Our focus for the production is split. On the stage actors dressed in black rush around fixing video cameras, manipulating angle poise lamps, delivering text into microphones and creating simple stage effects, whilst above a screen translates out the chaos below in a seamless film noir version of the story. Extreme close up means that if only a gloved hand is appearing in the film, the actor's costume will just be the glove, so that we gain a brutal understanding of the artifice as well as the art involved in creating the visual narrative of the story.

It's akin to watching a swan glide majestically along whilst also being aware of the turbulence underneath.

For my money Katie's the most cerebral director we've got at working in Britain at the minute and her new book The Director's Craft gives some indication to her precision and investment. Her thesis that Directors are generally under trained in our system is spelt out clearly both through her own Stanislavski inspired methodology and also her refusal to place a parameter on her and her actors pre-rehearsal research. It's not enough to guess the objectives for your character at any given moment - everything about the play must be known - past memories, as well as future desires. The actor mustn't think as an actor in 2008, but as the character in situ in his or her own context and that takes an awful lot of work to even get close.
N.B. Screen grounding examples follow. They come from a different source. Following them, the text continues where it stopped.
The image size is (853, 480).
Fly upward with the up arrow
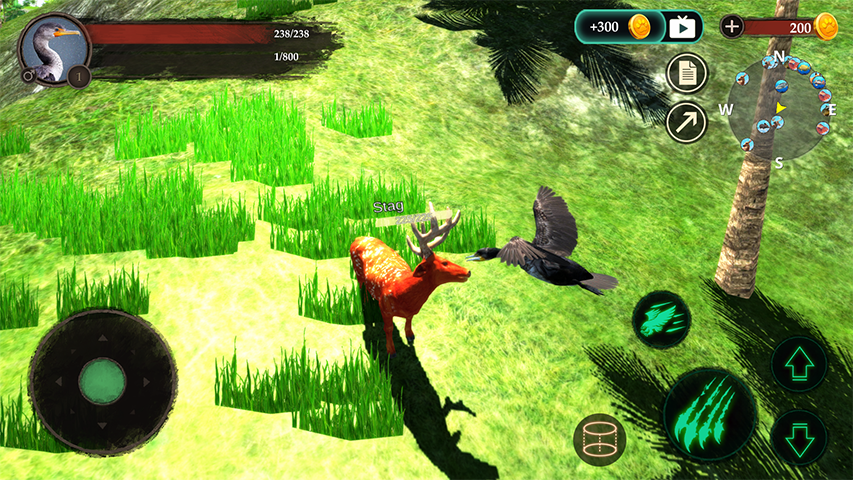pos(799,363)
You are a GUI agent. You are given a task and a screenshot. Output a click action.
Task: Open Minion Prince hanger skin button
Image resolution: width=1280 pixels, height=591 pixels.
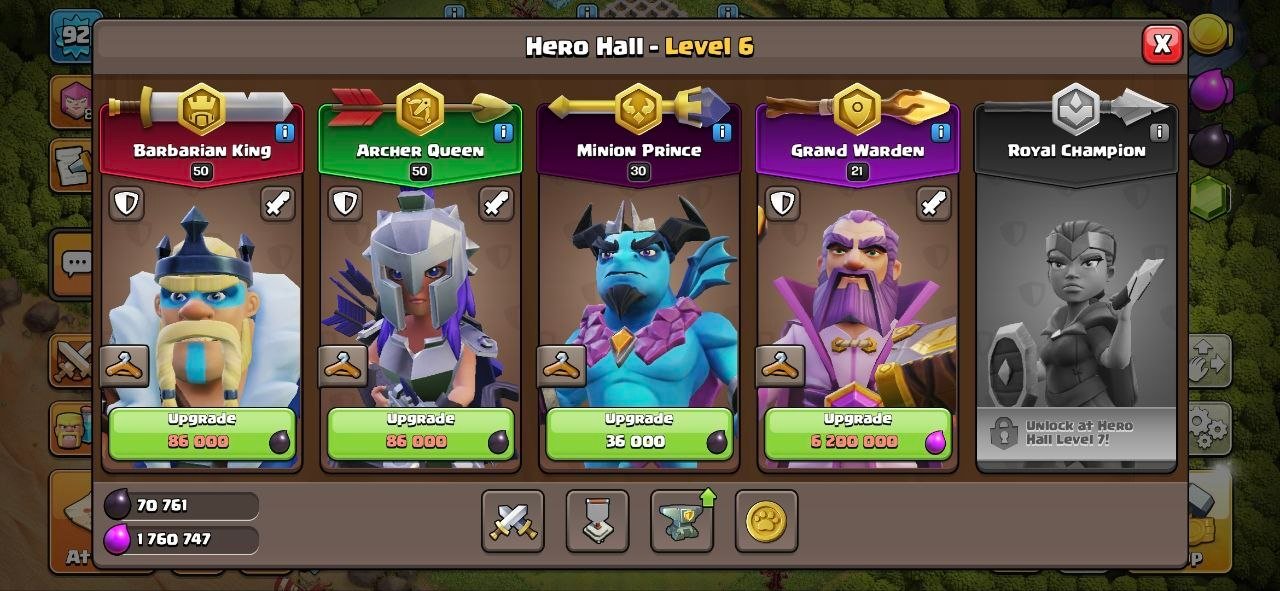pos(561,366)
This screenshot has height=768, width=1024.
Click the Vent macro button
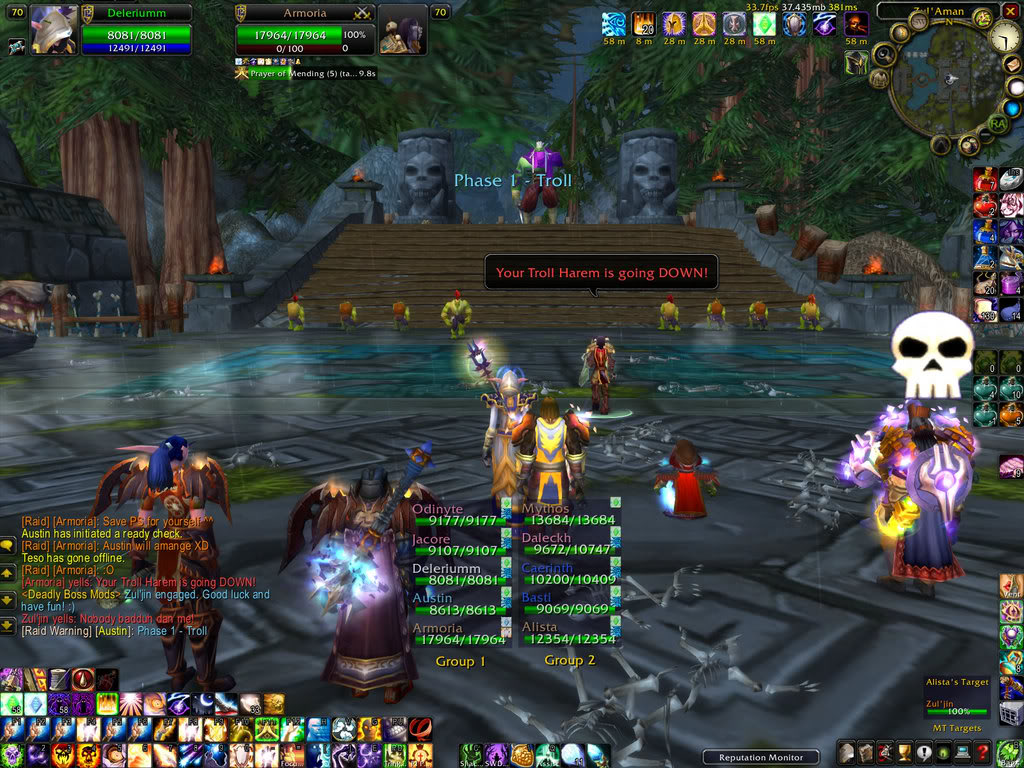coord(1011,587)
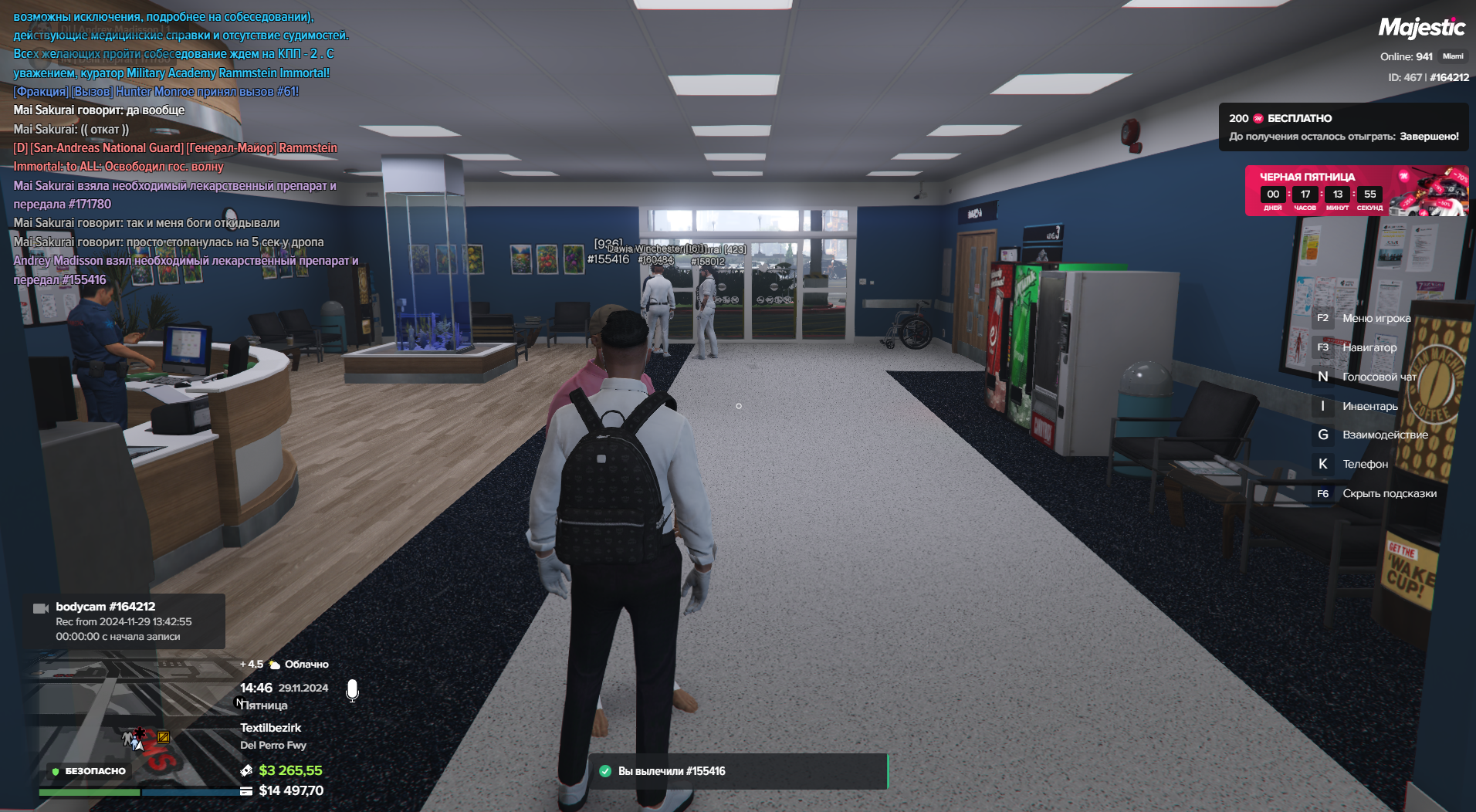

Most directors, she suggests, fall into directing without understanding the work. They may achieve short term fashionable brilliance, but never spend time refining or questioning their craft in the way actors must. Nobody seems to divides audiences (or fellow directors) as she does and whether you love or are hostile to her work Katie is a positive provocation in our theatre. The bottom line is that more than anybody currently working in the mainstream she has a diligent, scientific approach and respect for her craft.